**HOW TO COMPLETE THIS TASK**
The line containing "Open Sensoren subcategory" and every line after it to the end of the records: set those down exactly, without any pictures.

[Stored items]
□ □ □ □

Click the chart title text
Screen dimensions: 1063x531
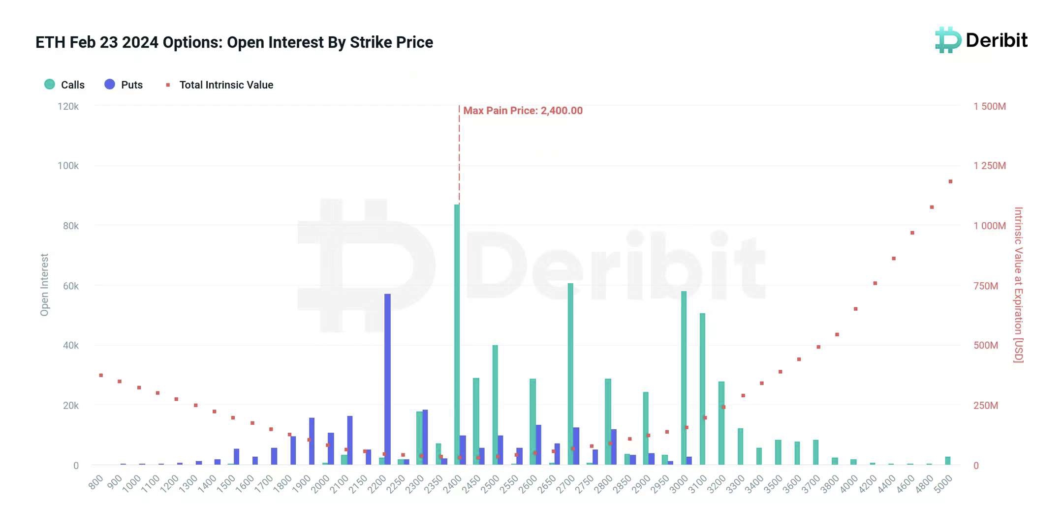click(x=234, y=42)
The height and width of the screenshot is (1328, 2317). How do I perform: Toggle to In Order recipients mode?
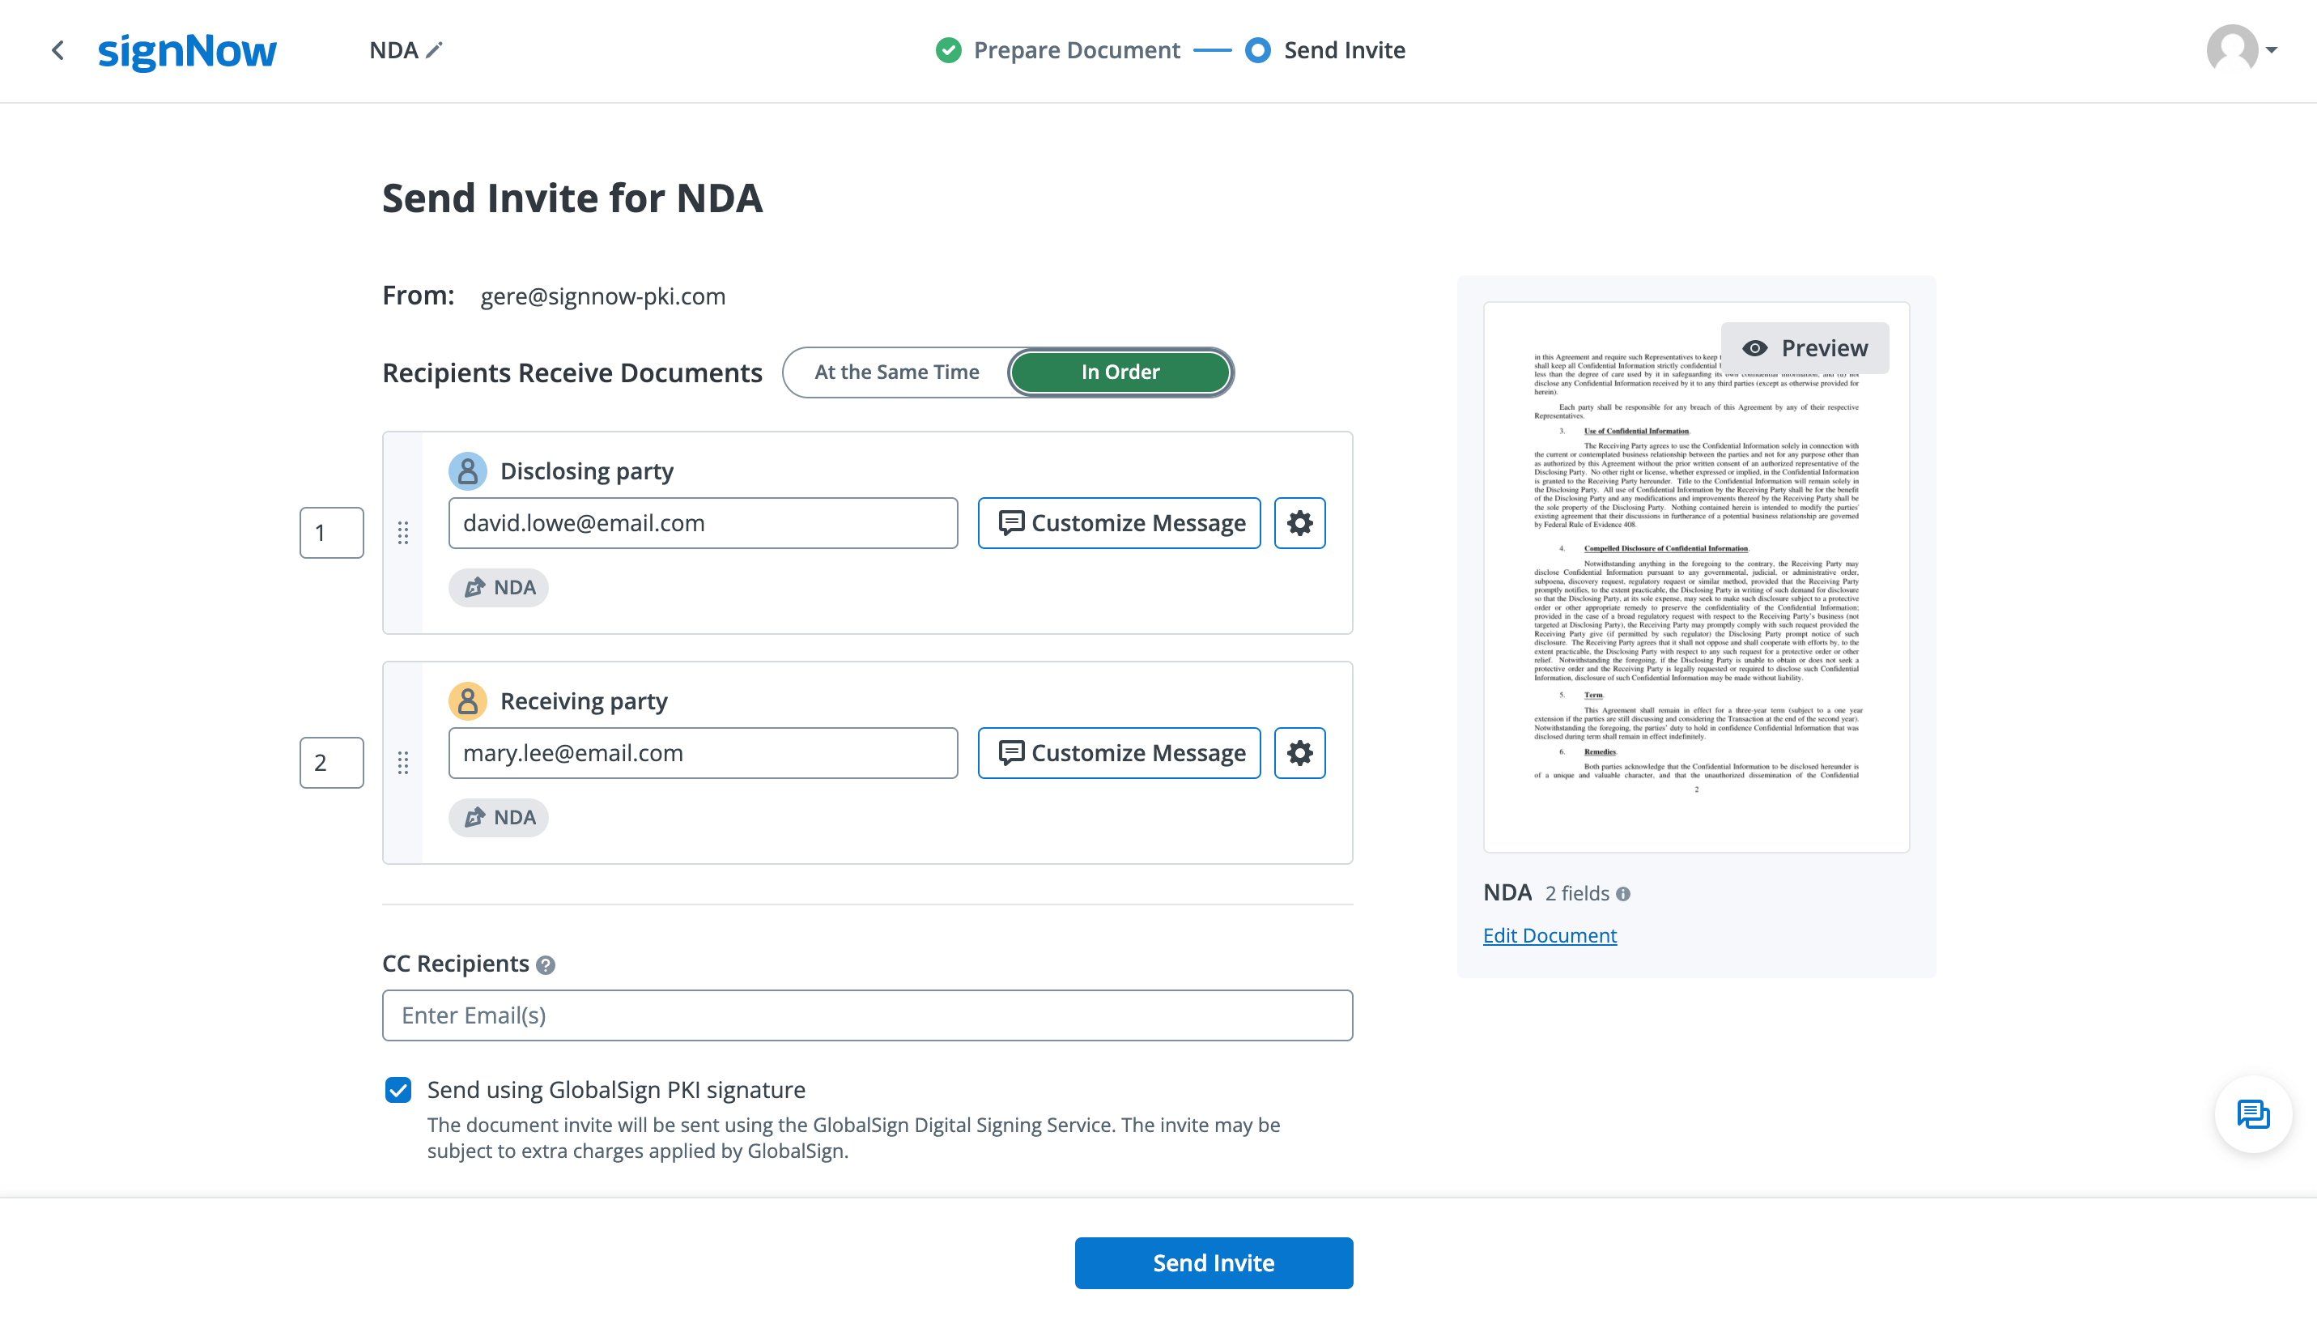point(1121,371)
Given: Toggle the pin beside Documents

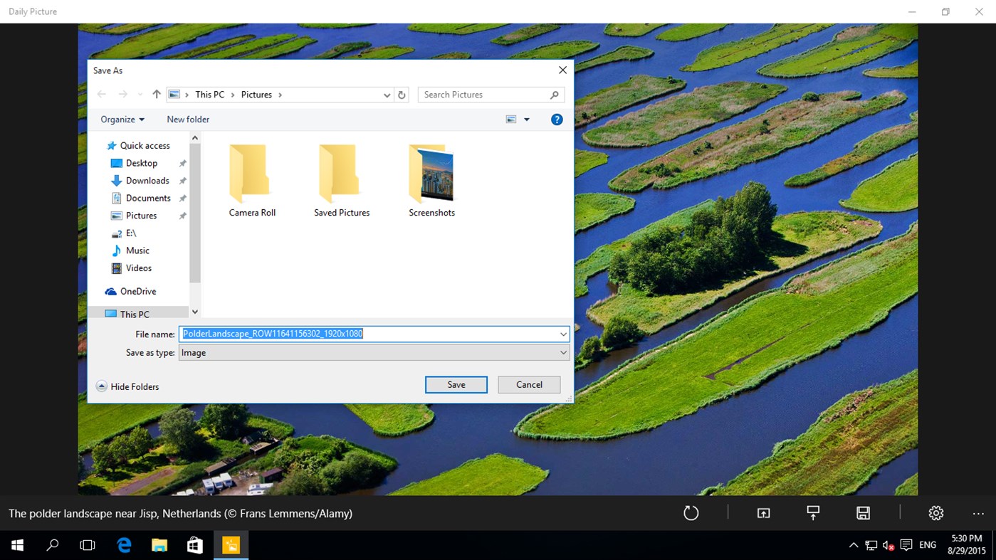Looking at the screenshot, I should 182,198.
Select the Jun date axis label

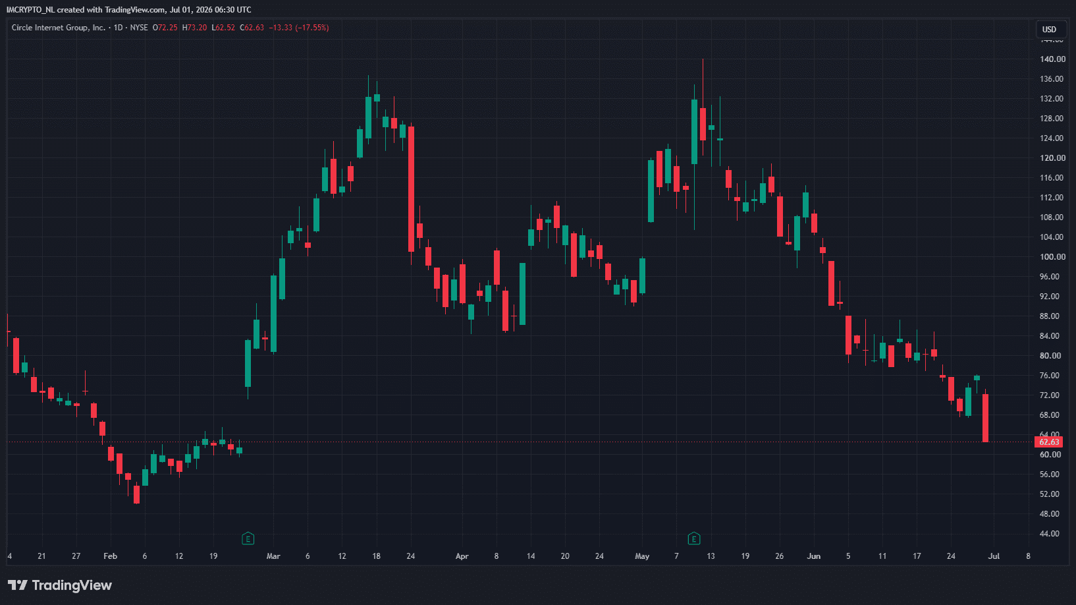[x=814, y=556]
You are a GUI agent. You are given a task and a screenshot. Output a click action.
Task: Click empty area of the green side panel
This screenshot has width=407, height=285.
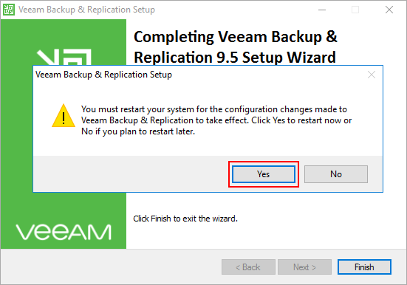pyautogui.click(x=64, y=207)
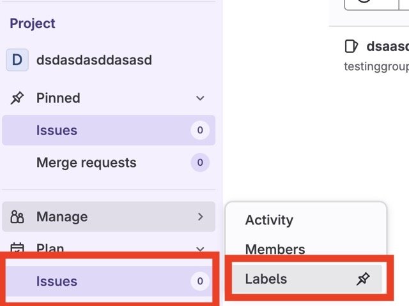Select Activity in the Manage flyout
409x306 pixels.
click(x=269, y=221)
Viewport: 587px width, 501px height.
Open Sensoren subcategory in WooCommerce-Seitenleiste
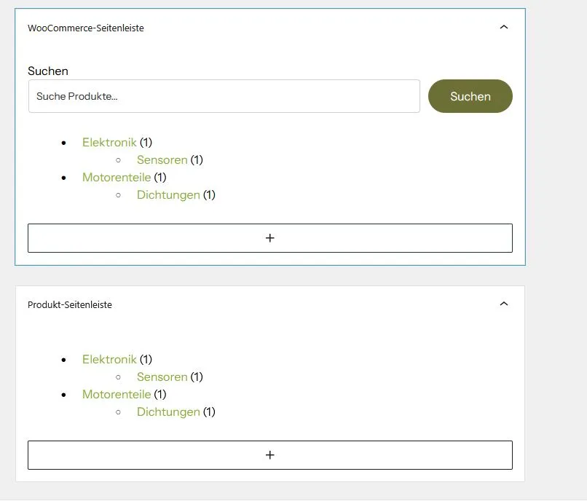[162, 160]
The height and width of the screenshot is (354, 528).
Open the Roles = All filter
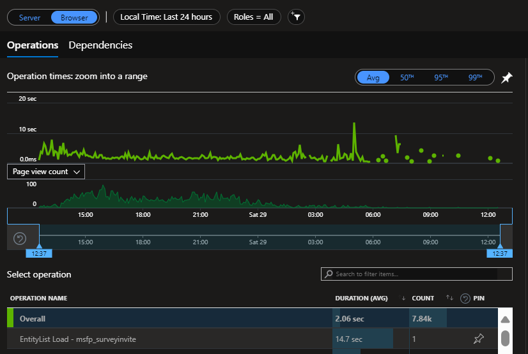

□ □ □ □

**OUTPUT FOR THIS TASK**
Open Sensoren subcategory in WooCommerce-Seitenleiste
[162, 160]
The height and width of the screenshot is (354, 528).
Open the Roles = All filter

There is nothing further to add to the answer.